Hi-Tec Sports was founded in 1974, in Shoeburyness, Essex, England, by Frank Van Wezel. The company moved its headquarters to Southend-on-Sea, before relocating its head office to Amsterdam.

Hi-Tec Sports USA was started in Modesto, CA in 1978 by Duke and Kathy Jones. They developed the first lightweight hiking boot. This became the main success of Hi-Tec Sports USA. They also developed and named the "Magnum" boot. Duke and Kathy Jones sold Hi-Tec Sports USA to Frank Van Wezel in 1990.

In 1988, the company was floated on the London Stock Exchange. Frank van Wezel bought the company back in 2000. It was privately held through 2013.

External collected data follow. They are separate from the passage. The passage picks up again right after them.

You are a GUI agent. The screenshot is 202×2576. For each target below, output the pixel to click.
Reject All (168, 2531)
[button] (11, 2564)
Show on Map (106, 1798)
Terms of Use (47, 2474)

Production was in China until 2005, when Hi-Tec acquired the Falcon shoe factory in Lewiston, Maine, enabling them to offer made-in-usa branded products and compete for US Federal government contracts.

In 2013, Hi-Tec founder and chairman Frank van Wezel, was awarded an Honorary Degree of Doctor of Business Administration by Anglia Ruskin University.

In 2016, it was acquired by Cherokee Inc., later known as Apex Global Brands.

==Awards==

In 2012, Hi-Tec's V-Lite Altitude Ultra Luxe boot received a Which? Best Buy Walking Boot award.

Hi-Tec's ZUUK trainer shoe was awarded Footwear Product of the Year 2013 at The Great Outdoors Awards.

The UK based Hi-Tec office was announced Sports Footwear Brand of the Year 2014 and Outdoor Footwear Company of the Year 2013 at the Footwear Industry Awards.